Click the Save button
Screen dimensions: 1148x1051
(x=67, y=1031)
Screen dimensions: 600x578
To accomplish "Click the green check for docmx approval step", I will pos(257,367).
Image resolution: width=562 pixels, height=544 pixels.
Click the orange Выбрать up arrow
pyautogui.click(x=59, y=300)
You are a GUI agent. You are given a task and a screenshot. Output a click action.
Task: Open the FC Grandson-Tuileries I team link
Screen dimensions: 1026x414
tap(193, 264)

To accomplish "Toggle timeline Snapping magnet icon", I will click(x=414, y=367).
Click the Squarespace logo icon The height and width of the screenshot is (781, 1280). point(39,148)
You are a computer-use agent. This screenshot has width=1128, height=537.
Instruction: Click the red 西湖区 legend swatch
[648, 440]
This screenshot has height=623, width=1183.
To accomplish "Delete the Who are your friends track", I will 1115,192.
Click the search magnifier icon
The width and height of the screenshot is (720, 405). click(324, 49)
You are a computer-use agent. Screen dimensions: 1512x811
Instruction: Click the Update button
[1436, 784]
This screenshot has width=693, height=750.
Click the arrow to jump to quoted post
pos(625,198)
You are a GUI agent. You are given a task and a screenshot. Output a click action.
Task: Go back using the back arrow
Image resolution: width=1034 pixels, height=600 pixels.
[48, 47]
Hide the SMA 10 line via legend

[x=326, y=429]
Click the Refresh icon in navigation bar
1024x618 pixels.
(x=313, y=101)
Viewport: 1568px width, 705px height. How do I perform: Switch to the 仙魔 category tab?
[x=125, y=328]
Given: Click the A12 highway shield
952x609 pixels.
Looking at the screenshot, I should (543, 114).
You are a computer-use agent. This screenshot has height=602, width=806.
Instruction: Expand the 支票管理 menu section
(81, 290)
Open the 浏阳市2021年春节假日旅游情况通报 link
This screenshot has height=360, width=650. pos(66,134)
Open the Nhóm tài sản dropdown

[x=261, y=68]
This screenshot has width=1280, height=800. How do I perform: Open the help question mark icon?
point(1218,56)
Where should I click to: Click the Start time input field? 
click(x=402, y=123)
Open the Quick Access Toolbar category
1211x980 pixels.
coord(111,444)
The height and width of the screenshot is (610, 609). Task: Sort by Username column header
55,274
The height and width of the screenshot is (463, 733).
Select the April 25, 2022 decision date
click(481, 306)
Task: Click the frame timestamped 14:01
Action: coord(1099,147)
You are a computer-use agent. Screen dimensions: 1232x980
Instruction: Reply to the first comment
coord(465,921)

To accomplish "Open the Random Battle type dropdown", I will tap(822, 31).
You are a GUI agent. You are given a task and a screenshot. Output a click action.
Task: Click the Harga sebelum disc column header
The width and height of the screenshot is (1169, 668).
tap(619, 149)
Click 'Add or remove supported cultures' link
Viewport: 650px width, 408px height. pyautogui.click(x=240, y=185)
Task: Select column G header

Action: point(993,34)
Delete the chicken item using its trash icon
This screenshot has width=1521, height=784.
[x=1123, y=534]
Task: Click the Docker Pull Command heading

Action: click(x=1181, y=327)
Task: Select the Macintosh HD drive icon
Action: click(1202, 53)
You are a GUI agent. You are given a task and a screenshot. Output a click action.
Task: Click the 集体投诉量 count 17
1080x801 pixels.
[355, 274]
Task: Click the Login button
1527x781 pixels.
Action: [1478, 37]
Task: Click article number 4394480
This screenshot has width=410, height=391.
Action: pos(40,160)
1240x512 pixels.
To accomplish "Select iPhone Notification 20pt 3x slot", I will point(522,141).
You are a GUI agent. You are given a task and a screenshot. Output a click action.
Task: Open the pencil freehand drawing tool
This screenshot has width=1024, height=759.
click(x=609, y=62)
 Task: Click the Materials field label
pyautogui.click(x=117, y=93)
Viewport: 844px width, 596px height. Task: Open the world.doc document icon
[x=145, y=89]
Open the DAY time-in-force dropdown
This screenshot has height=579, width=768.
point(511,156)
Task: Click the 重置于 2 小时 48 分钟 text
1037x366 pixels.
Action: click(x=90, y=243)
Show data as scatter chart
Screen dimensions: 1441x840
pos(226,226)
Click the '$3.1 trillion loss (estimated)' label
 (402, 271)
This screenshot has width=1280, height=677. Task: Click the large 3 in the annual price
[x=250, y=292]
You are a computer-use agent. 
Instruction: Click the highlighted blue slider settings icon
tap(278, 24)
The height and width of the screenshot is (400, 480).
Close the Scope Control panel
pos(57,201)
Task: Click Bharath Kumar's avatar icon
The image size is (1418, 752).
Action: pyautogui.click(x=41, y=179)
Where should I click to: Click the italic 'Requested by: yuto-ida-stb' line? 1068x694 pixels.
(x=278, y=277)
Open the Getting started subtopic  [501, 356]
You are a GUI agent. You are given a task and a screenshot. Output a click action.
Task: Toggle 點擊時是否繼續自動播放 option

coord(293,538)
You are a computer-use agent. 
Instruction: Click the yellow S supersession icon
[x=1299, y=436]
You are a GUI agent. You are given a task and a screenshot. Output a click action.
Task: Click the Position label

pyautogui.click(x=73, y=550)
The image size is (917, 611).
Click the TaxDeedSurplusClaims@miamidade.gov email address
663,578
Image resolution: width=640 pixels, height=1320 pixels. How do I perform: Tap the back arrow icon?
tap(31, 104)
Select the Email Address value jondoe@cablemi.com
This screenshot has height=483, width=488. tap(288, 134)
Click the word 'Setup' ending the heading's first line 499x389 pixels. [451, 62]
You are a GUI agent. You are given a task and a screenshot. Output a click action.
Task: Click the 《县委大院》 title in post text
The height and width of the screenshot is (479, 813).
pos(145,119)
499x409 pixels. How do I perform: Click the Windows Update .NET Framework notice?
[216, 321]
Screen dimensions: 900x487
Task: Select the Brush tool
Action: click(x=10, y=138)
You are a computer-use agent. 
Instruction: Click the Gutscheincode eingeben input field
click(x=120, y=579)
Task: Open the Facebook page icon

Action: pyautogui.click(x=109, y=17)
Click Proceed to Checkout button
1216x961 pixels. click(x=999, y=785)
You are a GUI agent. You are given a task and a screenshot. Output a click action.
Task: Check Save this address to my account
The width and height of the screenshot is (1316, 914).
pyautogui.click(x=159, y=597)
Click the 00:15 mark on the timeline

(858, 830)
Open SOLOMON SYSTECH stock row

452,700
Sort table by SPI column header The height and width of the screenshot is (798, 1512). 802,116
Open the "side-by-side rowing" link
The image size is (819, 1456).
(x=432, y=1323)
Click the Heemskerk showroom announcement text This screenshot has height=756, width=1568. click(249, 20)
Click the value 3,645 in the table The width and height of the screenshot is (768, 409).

#####

[Exercise description]
Looking at the listing above, count each line that contains the word "will" and write the number with nothing else.

[Answer to this problem]
5